If you can go outside and take a ten minute walk, better still.

But you also need another adult to hand sometimes. You can't be expected to study, work, run a home and keep children safe and entertained without a bit of support now and then. Can you swap favours with a friend, call on a relative, buy in help with anything at all ?. What could you suggest to a friend of yours in your position? Your partner is an obvious source of support, but don't want to press that if you're not happy with the idea.

Mumsyblouse · 24/02/2013 14:51

You have had some good advice, getting extra help, reworking the schedule to fit everything in (I find I don't feel like I'm doing nothing properly sometimes, not being a great mum, or a great partner, or a great worker, or a great housekeeper, it's a lot to ask!)

I also find that when I'm stressed and grumpy, snapping and being irritable becomes a habit. What works for me is to do something like a 20 minute relaxation (I use an old cheap CD I found in a charity shop) or do some deep breathing/meditation/mindfulness even for 10 minutes. I find if I calm myself down a bit, I cope better even though life is stressful, then everything seems less stressful and so on. It might be you don't fancy this at all, but I just thought I'd mention it.

Mumsyblouse · 24/02/2013 14:51

Doing 'anything properly' of course, I am quite good at doing nothing!

snapaaa · 25/02/2013 15:14

Thanks for all the advice everyone.

Snowshapes I think I have given the wrong impression re my boyfriend (that's a hassle to type, dp was much easier Wink) I'm not afraid to ask him for help and he helps where he can but he is genuinely very busy himself. He has his own business and works long hours including evenings and weekends and is renovating a house at the moment (with the view to it being our family home in the future once it has been rented out for a bit to recoup some of the costs).

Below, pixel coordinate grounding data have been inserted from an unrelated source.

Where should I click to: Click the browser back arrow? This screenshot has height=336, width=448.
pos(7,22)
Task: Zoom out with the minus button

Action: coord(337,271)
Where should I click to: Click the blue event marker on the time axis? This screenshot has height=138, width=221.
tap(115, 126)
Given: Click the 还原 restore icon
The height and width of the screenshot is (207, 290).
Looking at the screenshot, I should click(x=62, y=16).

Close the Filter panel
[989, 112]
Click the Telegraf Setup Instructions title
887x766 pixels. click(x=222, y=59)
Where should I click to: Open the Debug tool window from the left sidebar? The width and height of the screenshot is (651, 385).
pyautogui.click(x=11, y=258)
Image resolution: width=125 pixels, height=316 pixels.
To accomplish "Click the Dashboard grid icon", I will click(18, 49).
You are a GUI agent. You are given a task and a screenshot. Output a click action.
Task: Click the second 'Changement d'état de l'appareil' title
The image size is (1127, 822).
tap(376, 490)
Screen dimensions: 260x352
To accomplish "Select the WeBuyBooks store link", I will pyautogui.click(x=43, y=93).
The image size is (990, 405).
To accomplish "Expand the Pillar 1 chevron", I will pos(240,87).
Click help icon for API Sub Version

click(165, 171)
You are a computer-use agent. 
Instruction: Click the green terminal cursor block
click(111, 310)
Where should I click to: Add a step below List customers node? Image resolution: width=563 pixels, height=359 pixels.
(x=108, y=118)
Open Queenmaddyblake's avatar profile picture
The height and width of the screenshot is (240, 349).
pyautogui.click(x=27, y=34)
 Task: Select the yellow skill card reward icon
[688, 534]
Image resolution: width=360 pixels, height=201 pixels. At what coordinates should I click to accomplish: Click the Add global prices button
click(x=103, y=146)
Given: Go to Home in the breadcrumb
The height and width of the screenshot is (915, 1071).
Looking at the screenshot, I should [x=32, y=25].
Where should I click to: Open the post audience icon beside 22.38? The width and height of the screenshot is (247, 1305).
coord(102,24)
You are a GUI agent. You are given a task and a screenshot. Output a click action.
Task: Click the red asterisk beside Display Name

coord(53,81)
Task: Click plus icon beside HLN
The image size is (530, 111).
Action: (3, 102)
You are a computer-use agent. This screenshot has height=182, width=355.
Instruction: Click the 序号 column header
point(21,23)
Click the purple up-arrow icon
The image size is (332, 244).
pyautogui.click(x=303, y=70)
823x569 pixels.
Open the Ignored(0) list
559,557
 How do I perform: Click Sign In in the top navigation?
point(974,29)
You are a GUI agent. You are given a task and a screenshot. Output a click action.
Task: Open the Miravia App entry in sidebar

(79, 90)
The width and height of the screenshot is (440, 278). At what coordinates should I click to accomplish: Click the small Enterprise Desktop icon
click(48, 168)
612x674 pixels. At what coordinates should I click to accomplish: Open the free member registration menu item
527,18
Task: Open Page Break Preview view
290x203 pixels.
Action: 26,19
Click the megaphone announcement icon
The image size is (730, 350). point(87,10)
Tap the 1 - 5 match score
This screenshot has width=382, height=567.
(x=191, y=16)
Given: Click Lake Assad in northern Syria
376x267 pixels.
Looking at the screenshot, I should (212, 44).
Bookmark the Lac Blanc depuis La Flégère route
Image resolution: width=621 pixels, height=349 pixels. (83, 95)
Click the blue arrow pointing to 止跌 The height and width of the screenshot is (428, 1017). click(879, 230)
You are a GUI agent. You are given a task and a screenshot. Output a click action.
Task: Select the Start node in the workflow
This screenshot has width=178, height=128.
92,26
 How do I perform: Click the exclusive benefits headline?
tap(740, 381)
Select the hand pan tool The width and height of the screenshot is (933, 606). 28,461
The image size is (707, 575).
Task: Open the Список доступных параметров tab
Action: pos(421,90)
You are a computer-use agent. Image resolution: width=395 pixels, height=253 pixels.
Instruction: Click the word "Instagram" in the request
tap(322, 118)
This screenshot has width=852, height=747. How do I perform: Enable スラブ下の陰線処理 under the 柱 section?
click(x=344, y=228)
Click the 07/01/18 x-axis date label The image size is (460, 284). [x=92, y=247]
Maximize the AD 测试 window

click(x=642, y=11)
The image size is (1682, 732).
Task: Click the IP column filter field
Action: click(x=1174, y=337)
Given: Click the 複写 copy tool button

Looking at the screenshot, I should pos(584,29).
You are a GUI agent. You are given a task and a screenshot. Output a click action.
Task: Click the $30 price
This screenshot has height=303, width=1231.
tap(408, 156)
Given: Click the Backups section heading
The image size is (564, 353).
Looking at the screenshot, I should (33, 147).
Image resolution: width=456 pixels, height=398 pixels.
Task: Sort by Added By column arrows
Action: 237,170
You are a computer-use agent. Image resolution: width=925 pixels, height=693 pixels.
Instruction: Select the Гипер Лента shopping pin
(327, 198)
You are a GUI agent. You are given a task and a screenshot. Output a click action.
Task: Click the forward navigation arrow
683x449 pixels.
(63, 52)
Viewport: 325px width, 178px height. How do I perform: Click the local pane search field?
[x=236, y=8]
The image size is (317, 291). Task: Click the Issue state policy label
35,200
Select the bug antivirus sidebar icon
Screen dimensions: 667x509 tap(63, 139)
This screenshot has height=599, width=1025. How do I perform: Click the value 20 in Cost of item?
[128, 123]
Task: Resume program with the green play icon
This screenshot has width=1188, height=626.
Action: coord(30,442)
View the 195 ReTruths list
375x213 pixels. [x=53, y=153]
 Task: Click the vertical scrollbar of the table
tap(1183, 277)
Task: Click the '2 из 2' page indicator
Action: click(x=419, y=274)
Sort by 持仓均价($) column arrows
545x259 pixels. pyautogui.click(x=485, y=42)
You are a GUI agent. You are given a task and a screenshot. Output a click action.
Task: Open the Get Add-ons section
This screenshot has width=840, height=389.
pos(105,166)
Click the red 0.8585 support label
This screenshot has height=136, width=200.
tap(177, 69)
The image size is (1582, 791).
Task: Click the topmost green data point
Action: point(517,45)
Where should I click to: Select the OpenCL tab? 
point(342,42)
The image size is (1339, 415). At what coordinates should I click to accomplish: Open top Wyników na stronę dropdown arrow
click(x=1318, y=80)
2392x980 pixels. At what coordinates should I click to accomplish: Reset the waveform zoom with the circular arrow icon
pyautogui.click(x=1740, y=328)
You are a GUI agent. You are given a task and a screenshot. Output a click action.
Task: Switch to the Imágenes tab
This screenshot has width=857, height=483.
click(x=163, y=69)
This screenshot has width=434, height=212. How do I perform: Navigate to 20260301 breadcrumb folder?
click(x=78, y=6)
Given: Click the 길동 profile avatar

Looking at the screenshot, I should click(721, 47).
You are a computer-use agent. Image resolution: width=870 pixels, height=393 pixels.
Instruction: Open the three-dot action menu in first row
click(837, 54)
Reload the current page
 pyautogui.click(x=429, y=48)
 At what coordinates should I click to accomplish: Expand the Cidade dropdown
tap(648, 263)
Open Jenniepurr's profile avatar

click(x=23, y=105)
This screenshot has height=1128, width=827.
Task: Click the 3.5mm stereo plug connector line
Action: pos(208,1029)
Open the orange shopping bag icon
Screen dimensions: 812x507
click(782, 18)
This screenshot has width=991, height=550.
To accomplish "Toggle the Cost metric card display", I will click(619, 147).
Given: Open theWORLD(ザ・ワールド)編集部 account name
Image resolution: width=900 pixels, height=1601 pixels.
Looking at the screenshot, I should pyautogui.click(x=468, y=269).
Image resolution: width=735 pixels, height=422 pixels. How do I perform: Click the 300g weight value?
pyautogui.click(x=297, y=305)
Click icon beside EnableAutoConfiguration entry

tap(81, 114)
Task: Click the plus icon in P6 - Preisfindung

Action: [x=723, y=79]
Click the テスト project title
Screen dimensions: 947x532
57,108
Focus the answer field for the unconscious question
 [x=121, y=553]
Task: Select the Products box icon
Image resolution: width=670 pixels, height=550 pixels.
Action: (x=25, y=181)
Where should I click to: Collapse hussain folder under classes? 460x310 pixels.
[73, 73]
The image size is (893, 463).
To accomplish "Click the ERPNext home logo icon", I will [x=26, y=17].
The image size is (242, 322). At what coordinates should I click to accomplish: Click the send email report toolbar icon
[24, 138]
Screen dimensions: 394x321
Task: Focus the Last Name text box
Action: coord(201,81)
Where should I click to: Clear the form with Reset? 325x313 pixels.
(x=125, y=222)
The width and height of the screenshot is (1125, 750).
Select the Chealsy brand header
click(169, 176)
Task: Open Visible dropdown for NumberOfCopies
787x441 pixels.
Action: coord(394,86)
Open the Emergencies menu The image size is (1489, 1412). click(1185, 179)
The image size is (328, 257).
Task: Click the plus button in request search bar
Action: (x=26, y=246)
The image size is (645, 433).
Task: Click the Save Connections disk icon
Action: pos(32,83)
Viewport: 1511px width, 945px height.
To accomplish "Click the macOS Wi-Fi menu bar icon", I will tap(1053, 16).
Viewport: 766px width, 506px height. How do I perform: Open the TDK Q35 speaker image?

He works from home a lot so will work from my house to wait for deliveries/repairs if he can. He picks up my parcels for me. He picks up bits of shopping etc en route to my house. He takes my cats to the vet if the appointment is in working hours, he picks my children up from the cm if I am running late.... If I cook he washes up... He does a lot to ease my load and other than cooking him dinner a couple of times a week (which i would be cooking anyway for the dc and me) I do very little to ease his.

The problem really isn't with him or our relationship, its just me being stressy and snapping over everything (which he has been amazingly tolerant of so far)

OP posts:
snowshapes · 25/02/2013 16:03

Oh, snapaaa, I'm sorry if I made you feel like you had to defend your boyfriend. I just thought it was an important base to cover. I'm disentangling myself from six years of my H saying that we had the same pressures (when I had the children to look after too), that weekends were for relaxing (when I was renovating the house and pregnant), and me trying to cram seven days of stuff into five so that I could 'relax' at weekends. My snapping, and I did it, was because of trying to meet unrealistic expectations, and I do it a lot less now.

So, I was extrapolating, and I am really, really glad that your man is different. I just felt it an important point to make, just in case.